Many recordkeepers and large providers are expanding into wealth management, offering participants education and advice on what to do with their money that goes far beyond administrative tasks. But that means advisers are increasingly competing with their own partners for rollovers and participant assets. It is creating tension in the industry, according to Mike Contorno, principal in and head of defined contribution vendor management at NEPC, an investment consulting firm which does not operate under this business model.
“These issues have become much more prominent in discussions around provider selection and long-term strategy,” Contorno says.
How Tension Reshapes Relationships
This trend’s impact on day-to-day provider selection remains to be seen, but as consolidation continues and as firms seek greater scale, Contorno says revenue opportunities tied to participant assets and wealth management are becoming increasingly important factors in long-term partnership strategies.

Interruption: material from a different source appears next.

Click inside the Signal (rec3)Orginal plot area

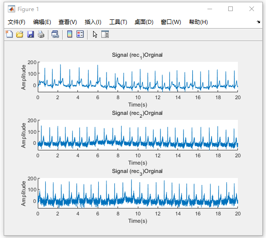[x=138, y=193]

He adds that the most tangible impact is in request-for-proposal pricing: Firms that generate significant revenue from participant assets, rollovers or wealth management services may have greater flexibility to reduce or even waive consulting fees. That is why full disclosure of all related revenue streams would allow plan sponsors a more transparent comparison of potential partners.
“Greater transparency around these revenue streams would help plan sponsors better understand the economic incentives involved and evaluate potential misalignment of interests when selecting a provider,” Contorno says.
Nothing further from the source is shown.